The Sound Indians, by which term I find it convenient to designate the nations about Puget Sound, constitute the third family of the Columbian group. In this division I include all the natives of that part of Washington which lies to the west of the Cascade Range, except a strip from twenty-five to forty miles wide along the north bank of the Columbia. The north-eastern section of this territory, including the San Juan group, Whidbey Island, and the region tributary to Bellingham Bay, is the home of the Nooksak, Lummi, Samish and Skagit nations, whose neighbors and constant harassers on the north are the fierce Kwantlums and Cowichins of the Nootka family about the mouth of the Fraser. The central section, comprising the shores and islands of Admiralty Inlet, Hood Canal, and Puget Sound proper, is occupied by numerous tribes with variously spelled names, mostly terminating in mish, which names, with all their orthographic diversity, have been given generally to the streams on whose banks the different nations dwelt. All these tribes may be termed the Nisqually nation, taking the name from the most numerous and best-known of the tribes located about the head of the sound. The Clallams inhabit the eastern portion of the peninsula between the sound and the Pacific. The western extremity of the same peninsula, terminating at Cape Flattery, is occupied by the Classets or Makahs; while the Chehalis and Cowlitz nations are found on the Chehalis River, Gray Harbor, and the upper Cowlitz. Excepting a few bands on the headwaters of streams that rise in the vicinity of Mount Baker, the Sound family belongs to the coast fish-eating tribes rather than to the hunters of the interior. Indeed, this family has so few marked peculiarities, possessing apparently no trait or custom not found as well among the Nootkas or Chinooks, that it may be described in comparatively few words. When first known to Europeans they seem to have been far less numerous than might have been expected from the extraordinary fertility and climatic advantages of their country; and since they have been in contact with the whites, their numbers have been reduced—chiefly through the agency of small-pox and ague—even more rapidly than the nations farther to the north-west.319
These natives of Washington are short and thick-set, with strong limbs, but bow-legged; they have broad faces, eyes fine but wide apart; noses prominent, both of Roman and aquiline type; color, a light copper, perhaps a shade darker than that of the Nootkas, but capable of transmitting a flush; the hair usually black and almost universally worn long.320
All the tribes flatten the head more or less, but none carry the practice to such an extent as their neighbors on the south, unless it be the Cowlitz nation, which might indeed as correctly be classed with the Chinooks. By most of the Sound natives tattooing is not practiced, and they seem somewhat less addicted to a constant use of paint than the Nootkas; yet on festive occasions a plentiful and hideous application is made of charcoal or colored earth pulverized in grease, and the women appreciate the charms imparted to the face by the use of vermilion clay. The nose, particularly at Cape Flattery, is the grand centre of facial ornamentation. Perforating is extravagantly practiced, and pendant trinkets of every form and substance are worn, those of bone or shell preferred, and, if we may credit Wilkes, by some of the women these ornaments are actually kept clean.
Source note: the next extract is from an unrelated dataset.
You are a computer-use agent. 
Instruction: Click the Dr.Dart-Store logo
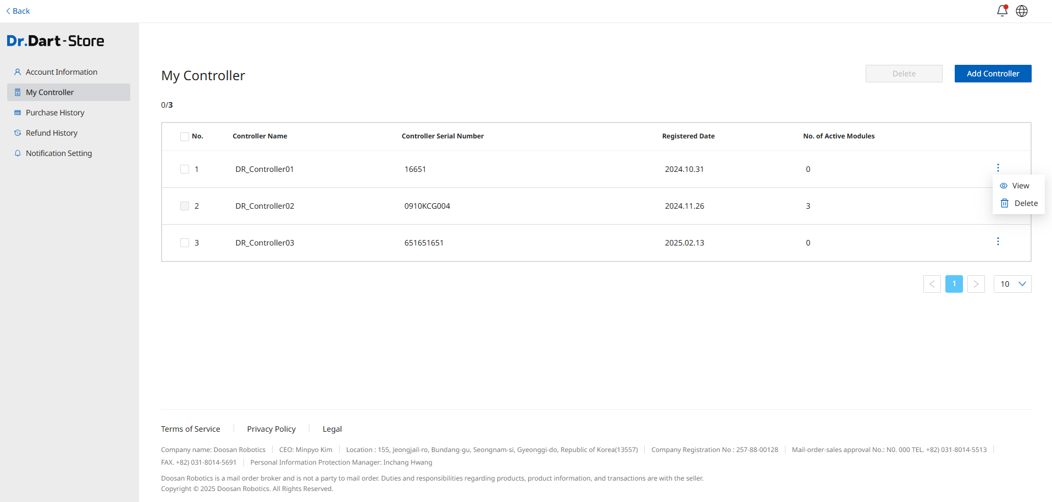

SOUND DRESS AND DWELLINGS.
The native garment, when the weather makes nakedness uncomfortable, is a blanket of dog's hair, sometimes mixed with birds' down and bark-fibre, thrown about the shoulders. Some few fasten this about the neck with a wooden pin. The women are more careful in covering the person with the blanket than are the men, and generally wear under it a bark apron hanging from the waist in front. A cone-shaped, water-proof hat, woven from colored grasses, is sometimes worn on the head.321
Temporary hunting-huts in summer are merely cross-sticks covered with coarse mats made by laying bulrushes side by side, and knotting them at intervals with cord or grass. The poorer individuals or tribes dwell permanently in similar huts, improved by the addition of a few slabs; while the rich and powerful build substantial houses, of planks split from trees by means of bone wedges, much like the Nootka dwellings in plan, and nearly as large. These houses sometimes measure over one hundred feet in length, and are divided into rooms or pens, each house accommodating many families. There are several fire-places in each dwelling; raised benches extend round the sides, and the walls are often lined with matting.322
FOOD OF THE SOUND INDIANS.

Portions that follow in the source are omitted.